En attendant d'honorer sa promesse d'acheter des sociétés, il faut bien que Square Enix s'occupe entre trois remakes et deux spin-off. Du coup, il a décidé de porter plainte auprès du Central District of California contre une poignée de constructeurs qui se font de l'argent sur son gros dos.
 En effet, les vilains contrefaçonneurs ont eu la mauvaise idée de reproduire des objets des jeux et films de la lignée _Final Fantasy_ pour ensuite les revendre à des gogos heureux d'avoir au-dessus de leur cheminée (ou sur leur canapé de goût) une épée phallique. Tout cela sans l'accord de Square évidemment, ce qui est ballot puisqu'en matière de produits dérivés, Yoichi Wada et ses amigos ne sont pas les derniers. En tout cas pour le territoire japonais.
 Tout ceci va donc sûrement valoir aux contrevenants des amendes et le versement de dédommagements à Square. Une fois les avocats payés, il en restera sans doute assez pour acheter Davilex et Gilbert Software.

Voir la news (1 image, 0 vidéo )

----------


## Saint Empire

quel horrible canif.
et quel horrible canapé.

----------


## Geminys

> quel horrible canif.
> et quel *horrible canapé*.


surtout  ::mellow::

----------


## Montigny

a vérifier si les objets sont strictement identiques a ceux des jeux sinon je ne pense pas que square touche grand chose ...

----------


## Guest62019

pour plus de détails : http://ffworld.com/?rub=news&page=voir&id=1013

----------


## XWolverine

"qu'on les lui brise", non ?

----------


## Ash_Crow

> a vérifier si les objets sont strictement identiques a ceux des jeux sinon je ne pense pas que square touche grand chose ...

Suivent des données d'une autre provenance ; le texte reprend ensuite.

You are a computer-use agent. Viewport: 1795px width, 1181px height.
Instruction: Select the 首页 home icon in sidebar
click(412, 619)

Difficile de voir dans ce machin autre chose que l'épée de Cloud, là quand même...

----------


## Geminys

> "qu'on les lui brise", non ?


si, c'est plutot ça

----------


## Moulagaufre

> Difficile de voir dans ce machin autre chose que l'épée de Cloud, là quand même...
> 
> http://i13.servimg.com/u/f13/10/07/21/67/cloud110.jpg



et puis bon si je me refère a la taille du coupe choux sur cet ..(affreux canapé).

Cloud est un NAIN !  :^_^:

----------


## tenshu

> a vérifier si les objets sont strictement identiques a ceux des jeux sinon je ne pense pas que square touche grand chose ...

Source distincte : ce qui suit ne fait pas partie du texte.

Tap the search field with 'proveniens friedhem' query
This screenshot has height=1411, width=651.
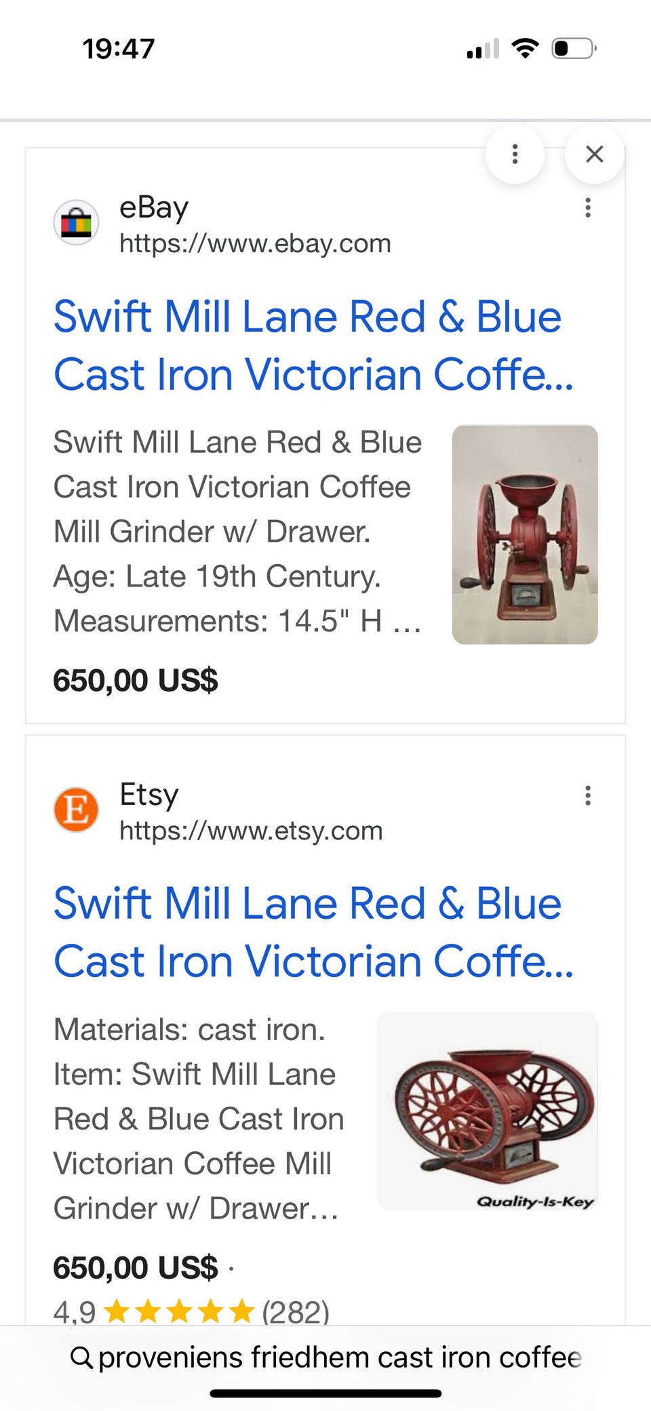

pas besoin que la conte façon soit 100% identique hein

cf vuiton et autre

----------


## Canette

> contrefaçonneurs


Contrefacteurs ?

----------


## henshin

> Difficile de voir dans ce machin autre chose que l'épée de Cloud, là quand même...
> 
> http://i13.servimg.com/u/f13/10/07/21/67/cloud110.jpg


Il ressemble également au zampakuto (non libéré) de Ichigo dans Bleach.

----------


## heupicha du peuple

> et puis bon si je me refère a la taille du coupe choux sur cet ..(affreux canapé).
> 
> Cloud est un NAIN !



Cloud est pas un nain! Il est très loin, alors forcément...

----------